What to work on:
Pictures aside, copy exactly each line from the one that holds "Instruction: Open the FFT Size dropdown" through the last line of the records below.

Information:
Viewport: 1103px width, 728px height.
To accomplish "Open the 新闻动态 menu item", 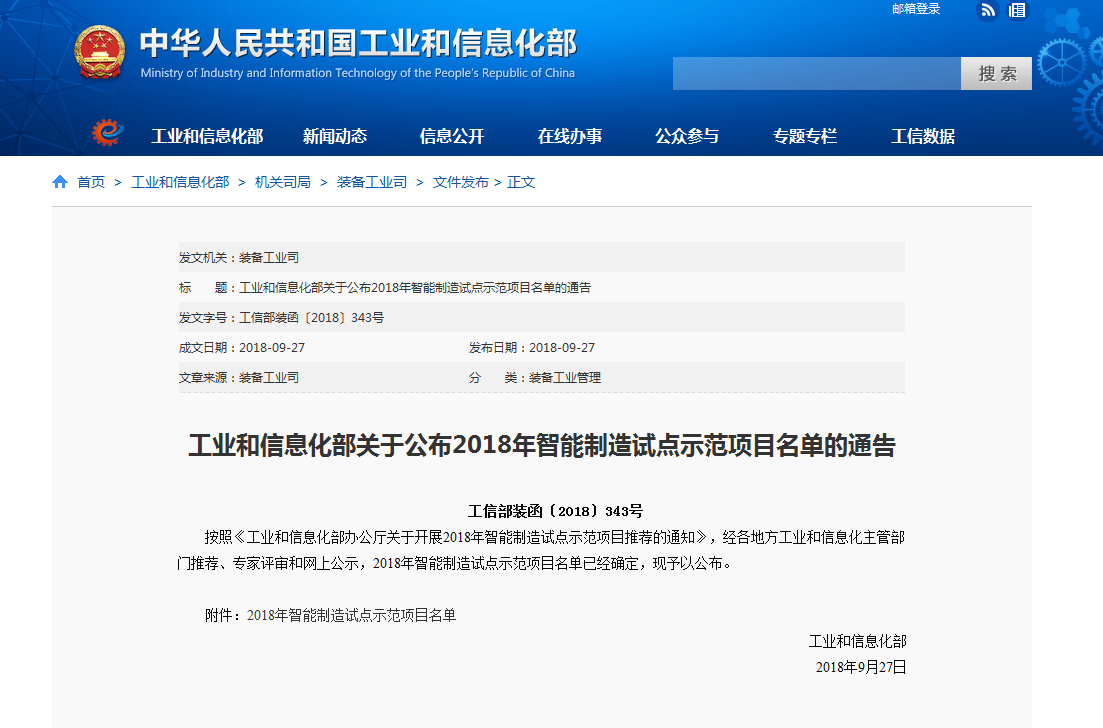I will [x=335, y=137].
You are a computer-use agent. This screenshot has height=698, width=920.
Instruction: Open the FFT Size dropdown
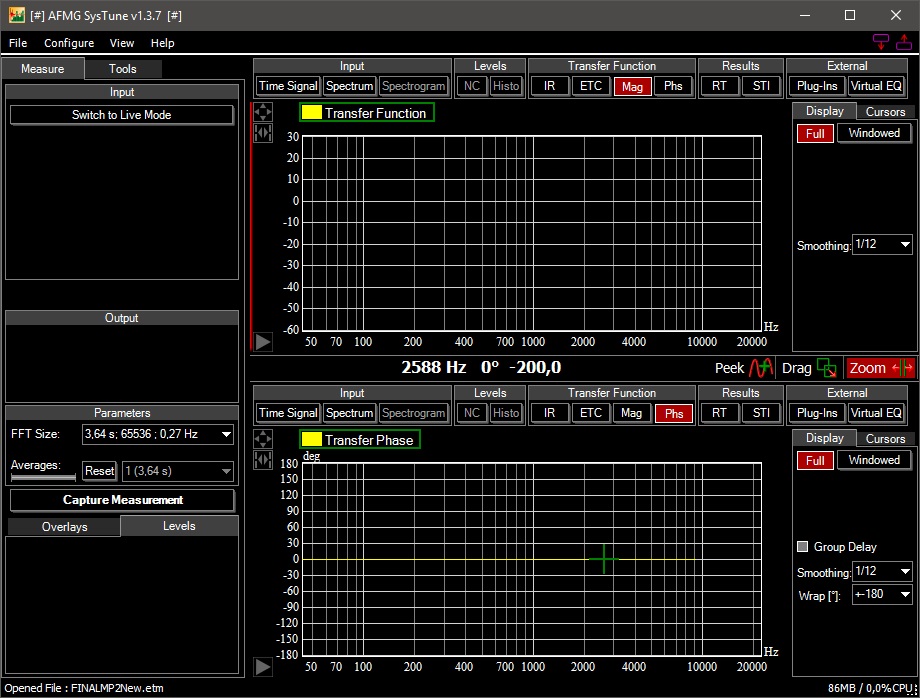pyautogui.click(x=157, y=434)
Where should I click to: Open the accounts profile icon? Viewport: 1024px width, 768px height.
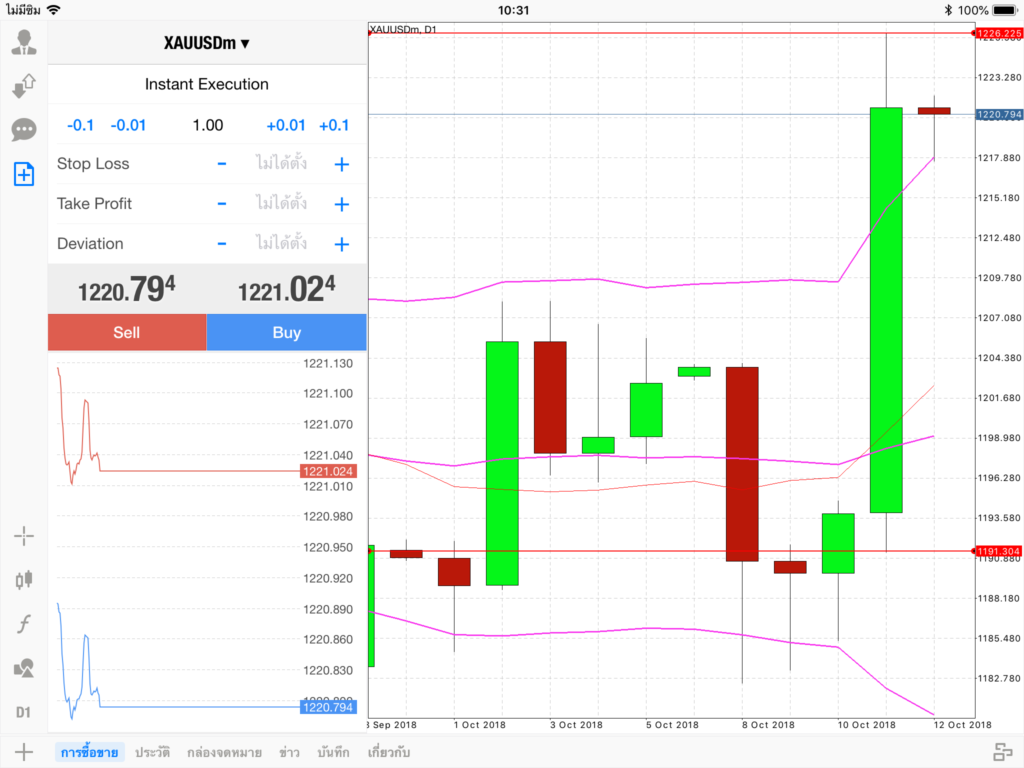[x=24, y=42]
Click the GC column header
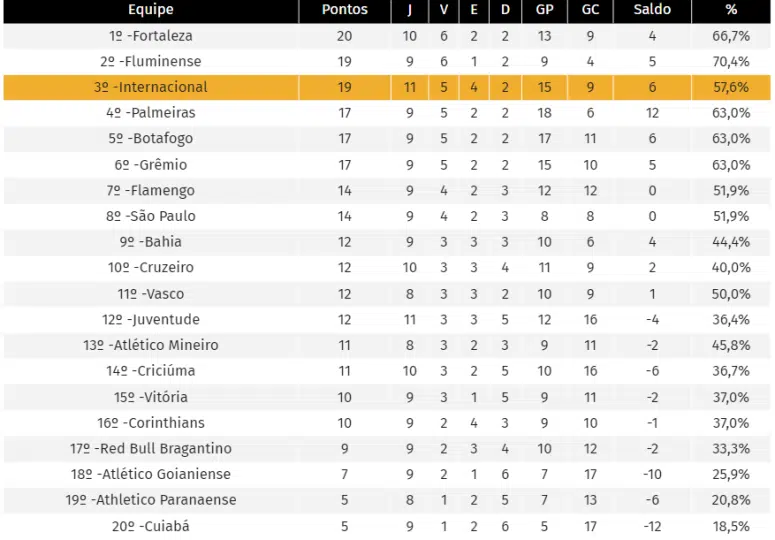The width and height of the screenshot is (775, 540). pyautogui.click(x=590, y=10)
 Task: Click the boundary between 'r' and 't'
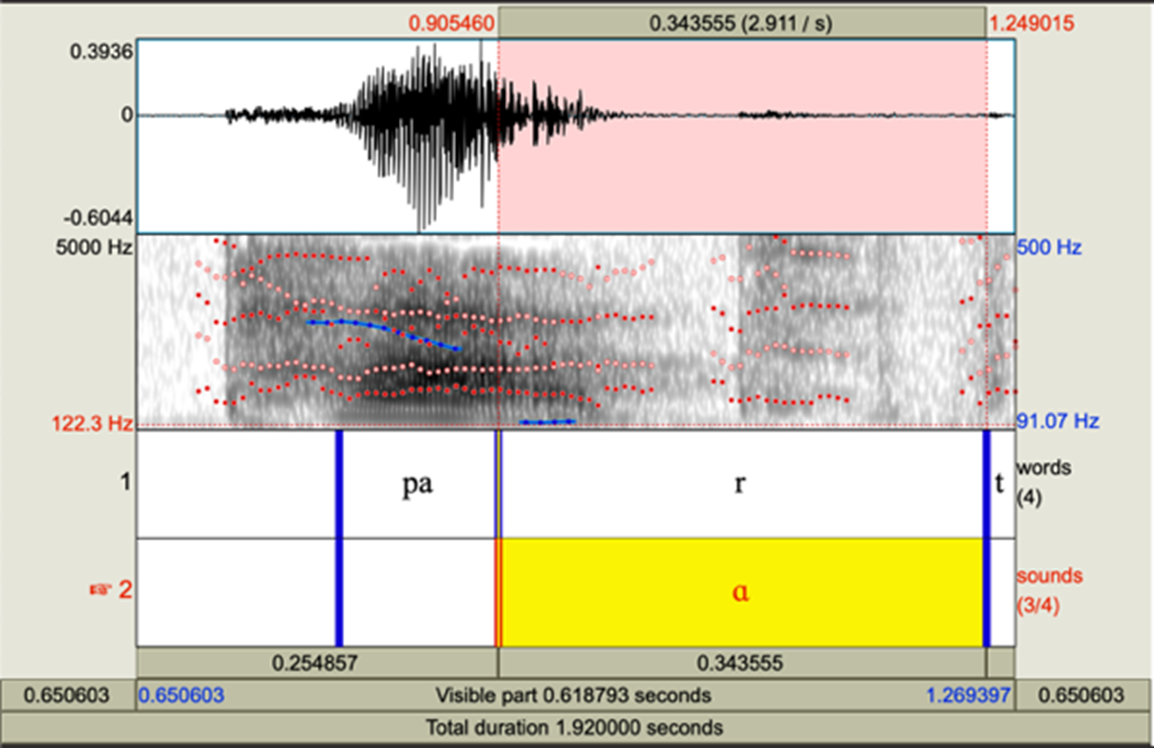click(986, 484)
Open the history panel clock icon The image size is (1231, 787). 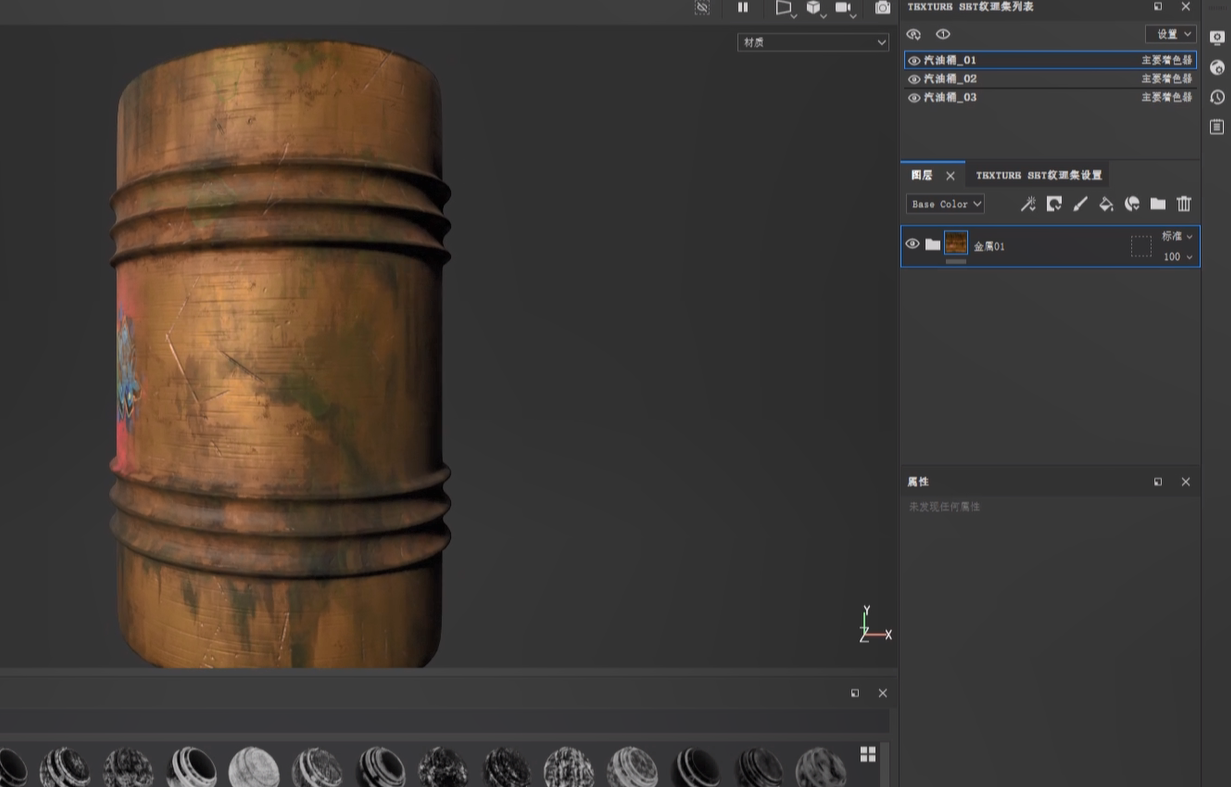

Expected output:
Instruction: Open the FFT Size dropdown
pyautogui.click(x=157, y=434)
Where should I click to: Open the accounts profile icon? Viewport: 1024px width, 768px height.
[x=24, y=42]
Click the GC column header
The width and height of the screenshot is (775, 540). pyautogui.click(x=590, y=10)
 Task: Click the boundary between 'r' and 't'
click(986, 484)
Open the history panel clock icon The image size is (1231, 787). 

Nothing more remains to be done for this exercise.